AUFGABE 1
Wofür müssen allfällige Mehreinnahmen aus der Mindestbesteuerung laut dem Text zu den Bundesfinanzen verwendet werden?
AUFGABE 2
Übertrage den Satz „Auch der Bundesrat dämpft allfällige Hoffnungen.“ aus dem Text zu den Bundesfinanzen ins Englische.
AUFGABE 3
Nimm den Text zu den Bundesfinanzen und der Firmensteuer dort wieder auf, wo er endet, und schreibe ihn weiter.

3) Mehreinnahmen über Steuererhöhungen sind in der kurzen Frist keine Lösung; sie müssten zuerst vom Volk als gewollter Staatsausbau bestätig werden.

Auch der Bundesrat dämpft allfällige Hoffnungen. Die realistischen Optionen erscheinen sehr begrenzt. Bei der Firmensteuer (Gewinnsteuer) wird es in den nächsten Jahren darum gehen, die Einnahmen auf dem heutigen Niveau zu halten, nachdem sich mit der Mindestbesteuerung der OECD (nach Plan ab 2024) die Rahmenbedingungen des Unternehmensstandorts Schweiz in einem sensiblen Bereich verschlechtern werden. Allfällige Mehreinnahmen aus der Mindestbesteuerung werden nicht ansatzweise helfen, die Finanzprobleme des Bundes zu lösen. Sie müssen vielmehr für Standortmassnahmen verwendet werden, um die bestehenden und für den Bundeshaushalt gewichtigen Firmensteuereinnahmen zu sichern.

BEREITGESTELLTE ANGABEN

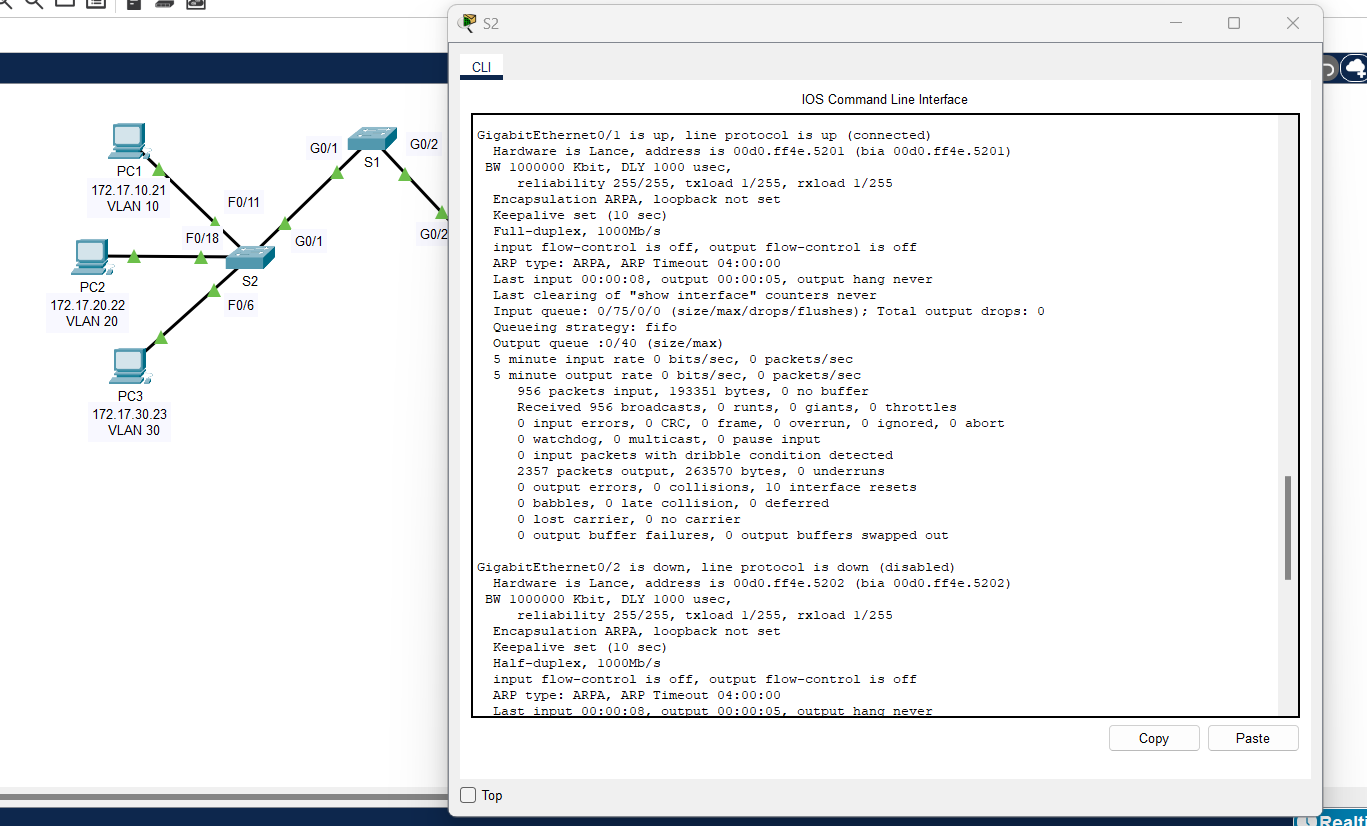Click the custom devices dialog toolbar icon
Viewport: 1367px width, 826px height.
pos(95,5)
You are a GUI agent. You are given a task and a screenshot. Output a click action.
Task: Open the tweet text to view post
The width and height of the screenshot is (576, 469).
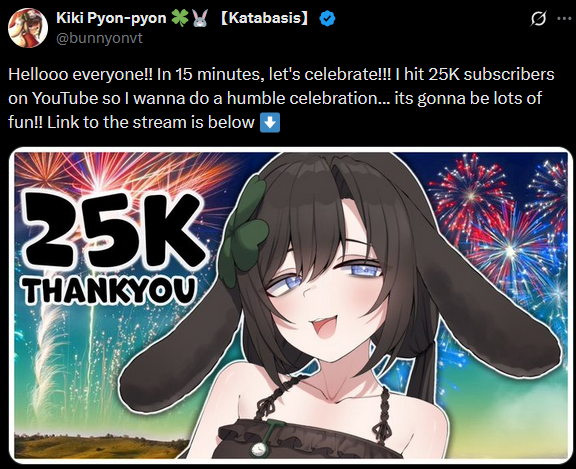(281, 98)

ANTWORTFELD 1
Für Standortmassnahmen, um die bestehenden und für den Bundeshaushalt gewichtigen Firmensteuereinnahmen zu sichern.

ANTWORTFELD 2
The Federal Council, too, is dampening any hopes.

ANTWORTFELD 3
Bei der Einkommenssteuer stehen gegenwärtig eher Steuerentlastungen als Steuererhöhungen zur Diskussion (Erhöhung Steuerabzug Krankenkasse, Abschaffung Eigenmietwert und Heiratsstrafe bzw. Einführung Individualbesteuerung). Diese müssen hinsichtlich der finanziellen Folgen für den Bundeshaushalt sorgfältig geprüft und abgewogen werden. Eine Erhöhung der Mehrwertsteuer für den allgemeinen Bundeshaushalt wäre ein Novum. Solche Erhöhungen waren bisher immer für einen gewissen Zweck bestimmt (z.B. für die AHV oder IV). Zudem hat das Volk für die Sicherung der AHV gerade eine weitere Anhebung der Mehrwertsteuer ab 2024 beschlossen. Nochmals eine Erhöhung dürfte es deshalb in nächster Zeit schwer haben.

Steuererhöhungen brauchen in jedem Fall eine Volksabstimmung und Volksabstimmungen sind politische Risikozonen. Sie zeigen aber klipp und klar, was mehrheitlich gewünscht und nicht gewünscht ist – ob die Bevölkerung eine neue Staatsaufgabe mitträgt, und sie effektiv auch zu bezahlen bereit ist.

4) Ausgaben dürfen nur unter restriktiven Bedingungen in den ausserordentlichen Haushalt verschoben werden; eine Umgehung der Schuldenbremse ist ein Verstoss gegen die Verfassung.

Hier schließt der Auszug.